I am using Scala's Parser Combinator framework, extending the RegexParsers
class. I have an identifier
token which starts with a letter and can contain alphabet characters, dashes, underscores and digits, as long as it is not one of the reserved words. I tried to use the parser's not()
to function to stop reserved words from being used, however it is also matching identifiers which are prefixed with a reserved word.
def reserved = "and" | "or"
def identifier: Parser[String] = not(reserved) ~> """[a-zA-Z][\.a-zA-Z0-9_-]*""".r
However, when I tried to parse an identifier like and-today
I get an error saying Expected Failure
.
How do I only filter reserved words if they are a full match of the token and not just a prefix?
Also is there a way to improve the error reporting in this case when using not()

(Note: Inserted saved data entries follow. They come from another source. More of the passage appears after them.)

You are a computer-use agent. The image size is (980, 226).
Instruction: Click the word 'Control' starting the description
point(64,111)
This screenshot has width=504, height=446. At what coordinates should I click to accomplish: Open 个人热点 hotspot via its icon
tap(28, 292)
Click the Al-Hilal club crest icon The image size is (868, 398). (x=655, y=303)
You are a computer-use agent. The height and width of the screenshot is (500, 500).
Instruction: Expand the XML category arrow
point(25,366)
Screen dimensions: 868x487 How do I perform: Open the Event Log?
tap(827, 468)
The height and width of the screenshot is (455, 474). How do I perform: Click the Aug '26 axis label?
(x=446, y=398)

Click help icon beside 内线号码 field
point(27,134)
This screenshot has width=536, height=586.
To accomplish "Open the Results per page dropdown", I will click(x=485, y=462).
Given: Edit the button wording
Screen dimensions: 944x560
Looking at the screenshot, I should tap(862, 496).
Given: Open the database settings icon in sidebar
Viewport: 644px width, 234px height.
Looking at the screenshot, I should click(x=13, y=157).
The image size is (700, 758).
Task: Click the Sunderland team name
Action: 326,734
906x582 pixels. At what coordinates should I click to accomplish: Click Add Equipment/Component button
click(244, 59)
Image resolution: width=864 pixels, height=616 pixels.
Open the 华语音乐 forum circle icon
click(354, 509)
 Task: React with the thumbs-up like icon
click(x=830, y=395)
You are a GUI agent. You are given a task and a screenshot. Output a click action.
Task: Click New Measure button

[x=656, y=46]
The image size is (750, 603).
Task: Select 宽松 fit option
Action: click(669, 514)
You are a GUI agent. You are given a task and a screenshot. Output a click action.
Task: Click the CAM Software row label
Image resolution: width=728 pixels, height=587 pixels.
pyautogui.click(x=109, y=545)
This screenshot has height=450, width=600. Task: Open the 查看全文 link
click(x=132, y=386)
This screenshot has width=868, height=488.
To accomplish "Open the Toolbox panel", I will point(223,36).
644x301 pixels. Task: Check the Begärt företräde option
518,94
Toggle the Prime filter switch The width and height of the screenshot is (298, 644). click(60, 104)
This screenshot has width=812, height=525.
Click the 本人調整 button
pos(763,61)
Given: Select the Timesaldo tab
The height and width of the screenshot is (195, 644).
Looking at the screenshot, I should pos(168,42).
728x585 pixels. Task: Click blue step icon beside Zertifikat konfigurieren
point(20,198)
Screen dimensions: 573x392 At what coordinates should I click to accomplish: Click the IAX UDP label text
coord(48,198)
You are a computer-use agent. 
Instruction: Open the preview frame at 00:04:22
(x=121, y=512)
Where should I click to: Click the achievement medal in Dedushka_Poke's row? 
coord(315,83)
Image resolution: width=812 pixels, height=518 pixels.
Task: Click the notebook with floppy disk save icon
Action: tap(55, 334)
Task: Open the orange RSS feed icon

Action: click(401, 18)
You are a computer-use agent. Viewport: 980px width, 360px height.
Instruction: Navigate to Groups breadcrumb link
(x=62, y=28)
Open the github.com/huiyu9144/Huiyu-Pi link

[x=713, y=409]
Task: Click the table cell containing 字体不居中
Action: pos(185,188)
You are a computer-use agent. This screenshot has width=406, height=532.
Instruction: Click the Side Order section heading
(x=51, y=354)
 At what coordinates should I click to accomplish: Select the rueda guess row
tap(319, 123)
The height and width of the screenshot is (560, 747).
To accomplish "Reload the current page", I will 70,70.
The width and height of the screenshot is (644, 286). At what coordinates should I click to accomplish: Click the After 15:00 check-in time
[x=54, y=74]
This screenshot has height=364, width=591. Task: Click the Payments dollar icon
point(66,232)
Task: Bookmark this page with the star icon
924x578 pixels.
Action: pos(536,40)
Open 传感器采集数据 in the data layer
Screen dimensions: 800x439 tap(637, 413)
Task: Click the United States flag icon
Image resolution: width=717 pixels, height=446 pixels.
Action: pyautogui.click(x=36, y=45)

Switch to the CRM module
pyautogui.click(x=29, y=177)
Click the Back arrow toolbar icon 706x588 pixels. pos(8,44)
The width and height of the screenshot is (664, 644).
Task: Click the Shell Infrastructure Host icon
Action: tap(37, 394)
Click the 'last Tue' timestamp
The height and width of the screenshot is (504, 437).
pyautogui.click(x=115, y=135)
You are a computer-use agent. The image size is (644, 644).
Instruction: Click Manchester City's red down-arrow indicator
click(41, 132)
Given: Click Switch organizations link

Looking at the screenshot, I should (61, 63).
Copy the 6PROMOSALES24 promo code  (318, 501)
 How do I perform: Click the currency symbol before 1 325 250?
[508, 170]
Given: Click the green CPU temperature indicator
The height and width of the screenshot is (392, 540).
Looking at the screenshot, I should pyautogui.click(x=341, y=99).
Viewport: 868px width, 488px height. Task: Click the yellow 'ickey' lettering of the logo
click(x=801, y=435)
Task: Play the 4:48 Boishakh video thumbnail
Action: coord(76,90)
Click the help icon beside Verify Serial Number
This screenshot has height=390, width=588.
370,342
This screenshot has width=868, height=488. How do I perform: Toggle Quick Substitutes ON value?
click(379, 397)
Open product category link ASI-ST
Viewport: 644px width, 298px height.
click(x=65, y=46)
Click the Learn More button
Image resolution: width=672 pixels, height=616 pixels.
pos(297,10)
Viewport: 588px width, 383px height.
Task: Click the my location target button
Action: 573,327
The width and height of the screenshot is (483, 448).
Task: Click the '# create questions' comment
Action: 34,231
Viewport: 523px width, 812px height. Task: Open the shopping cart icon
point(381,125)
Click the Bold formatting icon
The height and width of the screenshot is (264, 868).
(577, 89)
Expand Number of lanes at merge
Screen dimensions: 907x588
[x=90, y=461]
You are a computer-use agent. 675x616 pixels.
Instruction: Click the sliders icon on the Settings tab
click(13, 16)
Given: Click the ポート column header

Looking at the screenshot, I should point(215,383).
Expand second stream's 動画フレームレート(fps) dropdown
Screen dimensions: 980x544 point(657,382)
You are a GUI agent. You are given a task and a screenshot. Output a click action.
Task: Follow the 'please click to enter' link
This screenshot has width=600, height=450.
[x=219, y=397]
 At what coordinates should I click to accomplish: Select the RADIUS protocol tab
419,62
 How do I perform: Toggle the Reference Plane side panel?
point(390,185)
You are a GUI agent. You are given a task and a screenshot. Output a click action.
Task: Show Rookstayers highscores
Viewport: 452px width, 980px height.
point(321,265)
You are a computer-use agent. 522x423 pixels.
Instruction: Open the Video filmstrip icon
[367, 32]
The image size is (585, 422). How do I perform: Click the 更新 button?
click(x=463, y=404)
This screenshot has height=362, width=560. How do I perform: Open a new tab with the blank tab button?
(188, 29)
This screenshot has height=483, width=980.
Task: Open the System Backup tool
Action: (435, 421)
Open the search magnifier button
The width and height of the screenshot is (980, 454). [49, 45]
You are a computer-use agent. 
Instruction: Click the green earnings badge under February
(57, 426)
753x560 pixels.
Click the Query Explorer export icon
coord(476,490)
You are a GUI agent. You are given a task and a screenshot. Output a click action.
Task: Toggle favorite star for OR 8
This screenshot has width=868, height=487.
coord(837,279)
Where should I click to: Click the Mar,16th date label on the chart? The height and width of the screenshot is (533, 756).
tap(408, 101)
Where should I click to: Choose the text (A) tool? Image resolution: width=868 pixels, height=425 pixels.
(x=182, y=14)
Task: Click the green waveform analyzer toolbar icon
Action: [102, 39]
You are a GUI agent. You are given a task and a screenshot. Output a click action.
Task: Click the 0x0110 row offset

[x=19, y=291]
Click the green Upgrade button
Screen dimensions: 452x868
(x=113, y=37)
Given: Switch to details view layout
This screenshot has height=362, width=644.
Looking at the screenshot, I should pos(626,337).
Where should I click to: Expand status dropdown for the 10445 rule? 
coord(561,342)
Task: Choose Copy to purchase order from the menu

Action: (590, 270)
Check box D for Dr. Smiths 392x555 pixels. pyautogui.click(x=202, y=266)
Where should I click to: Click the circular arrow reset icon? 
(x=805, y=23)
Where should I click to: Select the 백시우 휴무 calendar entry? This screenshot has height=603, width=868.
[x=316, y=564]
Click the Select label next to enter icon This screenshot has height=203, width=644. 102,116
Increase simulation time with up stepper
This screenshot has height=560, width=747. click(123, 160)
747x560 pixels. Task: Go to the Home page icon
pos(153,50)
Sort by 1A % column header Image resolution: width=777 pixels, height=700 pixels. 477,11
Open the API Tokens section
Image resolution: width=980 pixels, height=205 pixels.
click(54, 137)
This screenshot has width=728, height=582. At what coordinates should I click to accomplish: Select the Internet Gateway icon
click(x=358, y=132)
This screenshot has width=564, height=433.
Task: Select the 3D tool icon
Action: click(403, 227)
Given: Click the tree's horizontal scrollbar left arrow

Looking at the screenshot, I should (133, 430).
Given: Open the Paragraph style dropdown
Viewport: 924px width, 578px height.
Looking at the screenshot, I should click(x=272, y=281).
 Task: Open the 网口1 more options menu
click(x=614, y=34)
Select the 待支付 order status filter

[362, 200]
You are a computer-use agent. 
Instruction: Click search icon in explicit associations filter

? In other cases I get the regular expression that the parser is expecting, but in this case it just says Failure
without any details.
You can use filterWithError
both to filter out the reserved words and to customize the error message like this:
val reservedWords = HashSet("and", "or")
val idRegex= """[a-zA-Z][\.a-zA-Z0-9_-]*""".r
val identifier = Parser(input =>
idRegex(input).filterWithError(
!reservedWords.contains(_),
reservedWord => s"YOUR ERROR MESSAGE FOR $reservedWord",
input
)
)